__YOUR ASSIGNMENT__
Please give back all the records exactly, but keep the pictures out.

(DATA TO USE begins)

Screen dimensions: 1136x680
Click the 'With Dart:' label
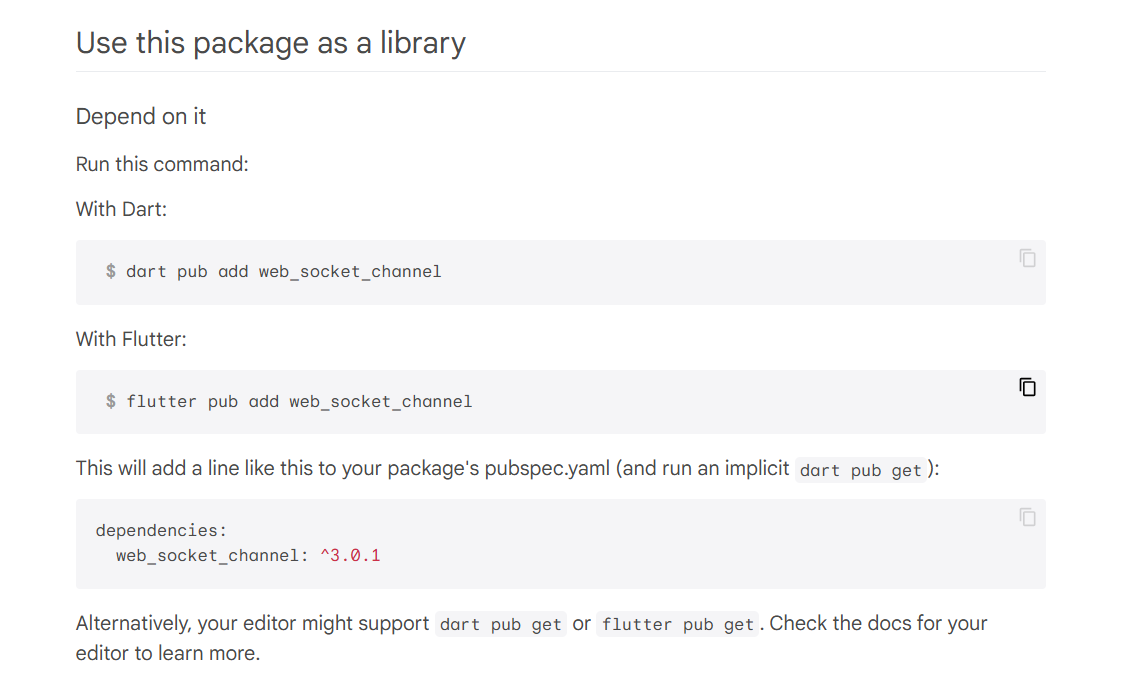[122, 209]
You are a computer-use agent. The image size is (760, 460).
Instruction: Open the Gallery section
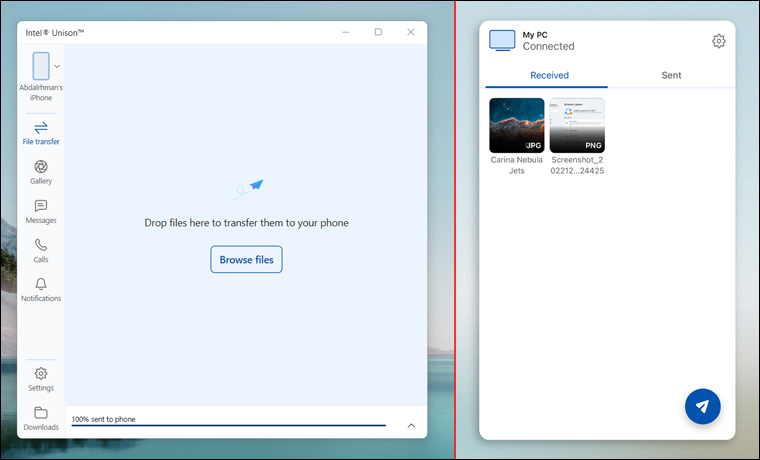[41, 171]
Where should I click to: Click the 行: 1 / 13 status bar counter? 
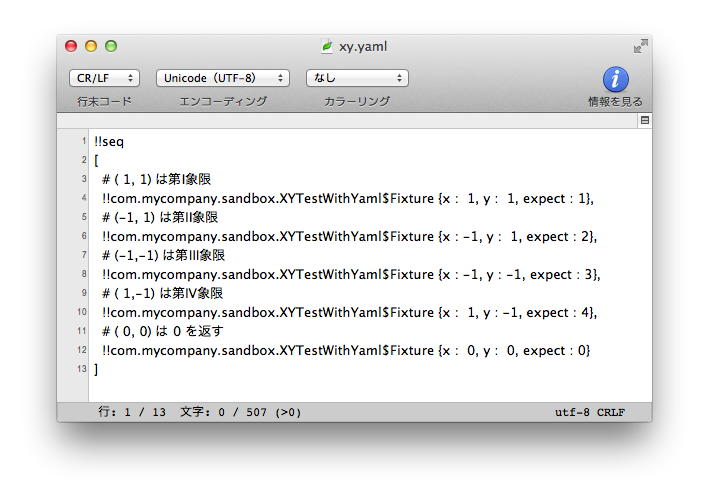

(DATA TO USE ends)

__EXERCISE RESPONSE__
Screen dimensions: 1136x680
Click the 'With Dart:' label
[122, 209]
You are a computer-use agent. The image size is (760, 460).
Instruction: Open the Gallery section
[41, 171]
Where should I click to: Click the 行: 1 / 13 status bar counter? 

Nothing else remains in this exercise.